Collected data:

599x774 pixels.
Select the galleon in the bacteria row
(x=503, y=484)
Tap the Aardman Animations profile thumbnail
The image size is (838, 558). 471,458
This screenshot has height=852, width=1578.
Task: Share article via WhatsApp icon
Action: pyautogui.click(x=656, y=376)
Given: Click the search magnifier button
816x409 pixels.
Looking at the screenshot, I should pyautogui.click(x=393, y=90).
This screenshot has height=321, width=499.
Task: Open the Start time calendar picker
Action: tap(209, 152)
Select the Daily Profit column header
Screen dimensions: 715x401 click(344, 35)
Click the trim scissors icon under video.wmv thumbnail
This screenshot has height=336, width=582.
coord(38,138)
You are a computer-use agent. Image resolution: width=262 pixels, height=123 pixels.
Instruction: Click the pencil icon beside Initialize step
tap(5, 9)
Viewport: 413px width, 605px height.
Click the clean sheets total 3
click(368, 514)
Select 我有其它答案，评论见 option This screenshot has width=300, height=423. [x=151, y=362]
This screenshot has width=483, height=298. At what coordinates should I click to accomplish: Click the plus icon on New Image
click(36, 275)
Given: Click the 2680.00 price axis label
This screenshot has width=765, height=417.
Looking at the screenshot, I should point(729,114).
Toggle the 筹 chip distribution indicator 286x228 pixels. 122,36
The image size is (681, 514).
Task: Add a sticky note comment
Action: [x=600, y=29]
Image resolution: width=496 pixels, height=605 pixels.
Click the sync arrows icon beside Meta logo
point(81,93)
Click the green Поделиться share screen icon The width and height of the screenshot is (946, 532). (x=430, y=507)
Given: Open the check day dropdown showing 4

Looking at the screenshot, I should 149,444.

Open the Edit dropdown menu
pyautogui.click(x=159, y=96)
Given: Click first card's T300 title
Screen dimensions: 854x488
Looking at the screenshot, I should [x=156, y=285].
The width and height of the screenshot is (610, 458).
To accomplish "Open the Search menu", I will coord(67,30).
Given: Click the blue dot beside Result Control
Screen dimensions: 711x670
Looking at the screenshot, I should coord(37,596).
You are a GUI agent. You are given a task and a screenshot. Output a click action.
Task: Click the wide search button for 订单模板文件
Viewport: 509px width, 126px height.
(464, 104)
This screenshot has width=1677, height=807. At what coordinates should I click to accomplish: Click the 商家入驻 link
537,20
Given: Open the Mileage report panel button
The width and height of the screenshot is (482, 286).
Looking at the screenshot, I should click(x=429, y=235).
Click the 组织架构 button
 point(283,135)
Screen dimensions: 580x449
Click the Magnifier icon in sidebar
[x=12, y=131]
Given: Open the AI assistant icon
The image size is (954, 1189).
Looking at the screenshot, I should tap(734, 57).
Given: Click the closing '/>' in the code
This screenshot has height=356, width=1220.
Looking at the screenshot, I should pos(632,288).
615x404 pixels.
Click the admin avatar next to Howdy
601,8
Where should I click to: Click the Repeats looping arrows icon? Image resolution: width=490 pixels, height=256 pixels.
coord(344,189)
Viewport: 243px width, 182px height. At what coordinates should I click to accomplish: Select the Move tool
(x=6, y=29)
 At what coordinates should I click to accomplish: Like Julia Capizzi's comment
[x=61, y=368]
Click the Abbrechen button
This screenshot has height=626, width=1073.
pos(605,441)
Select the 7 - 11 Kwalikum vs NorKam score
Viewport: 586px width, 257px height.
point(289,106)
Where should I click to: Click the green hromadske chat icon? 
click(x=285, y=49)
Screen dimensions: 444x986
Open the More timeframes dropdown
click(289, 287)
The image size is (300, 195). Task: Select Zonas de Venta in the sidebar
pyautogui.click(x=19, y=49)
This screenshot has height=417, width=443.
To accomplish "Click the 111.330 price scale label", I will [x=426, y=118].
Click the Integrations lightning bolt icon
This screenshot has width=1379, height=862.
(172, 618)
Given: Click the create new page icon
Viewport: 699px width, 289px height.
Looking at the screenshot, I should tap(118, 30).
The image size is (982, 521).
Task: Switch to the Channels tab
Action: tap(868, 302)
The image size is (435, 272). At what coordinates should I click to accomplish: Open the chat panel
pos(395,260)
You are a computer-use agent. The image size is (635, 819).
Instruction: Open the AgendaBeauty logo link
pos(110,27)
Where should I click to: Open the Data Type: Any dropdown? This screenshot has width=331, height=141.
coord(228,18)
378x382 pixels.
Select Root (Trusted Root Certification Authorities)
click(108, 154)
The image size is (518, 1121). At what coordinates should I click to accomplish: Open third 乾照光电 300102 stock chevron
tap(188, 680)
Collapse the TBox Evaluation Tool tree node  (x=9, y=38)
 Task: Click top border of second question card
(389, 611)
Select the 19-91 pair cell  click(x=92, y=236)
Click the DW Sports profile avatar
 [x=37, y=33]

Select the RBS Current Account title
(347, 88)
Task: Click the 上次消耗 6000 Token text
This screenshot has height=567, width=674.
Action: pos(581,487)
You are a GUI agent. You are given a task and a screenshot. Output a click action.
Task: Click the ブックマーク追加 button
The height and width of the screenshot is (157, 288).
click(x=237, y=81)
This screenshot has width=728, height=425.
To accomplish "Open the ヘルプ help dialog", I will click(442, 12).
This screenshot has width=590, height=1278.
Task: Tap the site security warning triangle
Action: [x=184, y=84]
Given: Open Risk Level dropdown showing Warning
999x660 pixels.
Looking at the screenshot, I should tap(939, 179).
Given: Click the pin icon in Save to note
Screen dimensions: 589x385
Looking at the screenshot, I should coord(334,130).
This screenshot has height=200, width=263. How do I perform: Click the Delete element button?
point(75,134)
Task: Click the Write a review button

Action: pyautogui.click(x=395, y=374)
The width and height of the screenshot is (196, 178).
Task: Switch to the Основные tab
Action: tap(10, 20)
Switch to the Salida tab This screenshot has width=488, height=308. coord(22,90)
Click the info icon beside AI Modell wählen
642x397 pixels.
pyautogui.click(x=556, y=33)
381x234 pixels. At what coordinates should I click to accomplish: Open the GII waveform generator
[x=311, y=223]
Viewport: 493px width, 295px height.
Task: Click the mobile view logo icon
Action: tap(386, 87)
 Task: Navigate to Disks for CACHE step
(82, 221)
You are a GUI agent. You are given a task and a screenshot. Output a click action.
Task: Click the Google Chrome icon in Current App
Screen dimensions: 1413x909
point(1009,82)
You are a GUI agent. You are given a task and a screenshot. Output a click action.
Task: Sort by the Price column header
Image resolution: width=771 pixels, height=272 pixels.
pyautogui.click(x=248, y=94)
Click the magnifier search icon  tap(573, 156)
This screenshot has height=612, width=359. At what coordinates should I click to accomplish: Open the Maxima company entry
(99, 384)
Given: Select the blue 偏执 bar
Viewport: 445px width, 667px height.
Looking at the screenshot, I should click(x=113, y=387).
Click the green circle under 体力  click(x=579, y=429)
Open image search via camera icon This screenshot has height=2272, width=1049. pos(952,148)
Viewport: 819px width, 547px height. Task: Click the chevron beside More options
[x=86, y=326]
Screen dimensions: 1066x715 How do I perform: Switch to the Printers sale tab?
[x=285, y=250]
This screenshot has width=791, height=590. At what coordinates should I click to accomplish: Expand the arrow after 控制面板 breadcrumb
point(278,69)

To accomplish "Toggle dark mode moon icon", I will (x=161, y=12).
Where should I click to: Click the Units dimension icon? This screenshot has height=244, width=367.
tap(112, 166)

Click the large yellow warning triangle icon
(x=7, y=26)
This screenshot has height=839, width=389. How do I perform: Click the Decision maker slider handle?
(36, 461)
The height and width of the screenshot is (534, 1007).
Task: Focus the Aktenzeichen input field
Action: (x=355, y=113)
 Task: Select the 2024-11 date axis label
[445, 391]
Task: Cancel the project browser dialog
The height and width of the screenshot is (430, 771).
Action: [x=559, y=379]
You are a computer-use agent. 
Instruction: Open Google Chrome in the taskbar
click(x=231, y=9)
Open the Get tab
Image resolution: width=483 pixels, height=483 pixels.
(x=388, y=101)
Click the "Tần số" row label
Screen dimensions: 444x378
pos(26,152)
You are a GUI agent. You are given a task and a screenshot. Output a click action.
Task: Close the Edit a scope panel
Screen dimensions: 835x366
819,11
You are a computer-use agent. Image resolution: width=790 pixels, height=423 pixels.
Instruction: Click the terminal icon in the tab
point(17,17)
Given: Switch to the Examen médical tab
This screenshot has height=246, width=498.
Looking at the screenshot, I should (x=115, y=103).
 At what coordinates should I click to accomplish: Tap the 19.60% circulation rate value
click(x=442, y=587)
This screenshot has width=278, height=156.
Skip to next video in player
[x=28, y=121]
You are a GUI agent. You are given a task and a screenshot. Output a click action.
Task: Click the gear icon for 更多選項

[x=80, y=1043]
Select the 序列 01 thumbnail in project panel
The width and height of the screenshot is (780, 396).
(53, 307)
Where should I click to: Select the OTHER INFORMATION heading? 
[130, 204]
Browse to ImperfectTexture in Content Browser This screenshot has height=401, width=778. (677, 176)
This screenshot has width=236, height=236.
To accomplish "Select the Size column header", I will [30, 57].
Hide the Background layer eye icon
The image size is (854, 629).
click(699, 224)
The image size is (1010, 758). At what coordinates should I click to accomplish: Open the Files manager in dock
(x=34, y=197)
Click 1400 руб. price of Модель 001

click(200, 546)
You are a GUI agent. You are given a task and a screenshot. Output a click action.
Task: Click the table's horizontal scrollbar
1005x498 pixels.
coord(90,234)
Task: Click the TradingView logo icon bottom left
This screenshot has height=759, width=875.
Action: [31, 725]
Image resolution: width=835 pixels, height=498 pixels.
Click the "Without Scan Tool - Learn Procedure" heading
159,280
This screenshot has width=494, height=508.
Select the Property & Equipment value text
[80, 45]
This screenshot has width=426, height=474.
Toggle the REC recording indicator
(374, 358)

WHAT NEEDS TO BE DONE: Exact copies of the lines from the one holding "Image resolution: width=835" to the end of the entries are all that should be written.

RESULT:
Image resolution: width=835 pixels, height=498 pixels.
Click the "Without Scan Tool - Learn Procedure" heading
159,280
This screenshot has width=494, height=508.
Select the Property & Equipment value text
[80, 45]
This screenshot has width=426, height=474.
Toggle the REC recording indicator
(374, 358)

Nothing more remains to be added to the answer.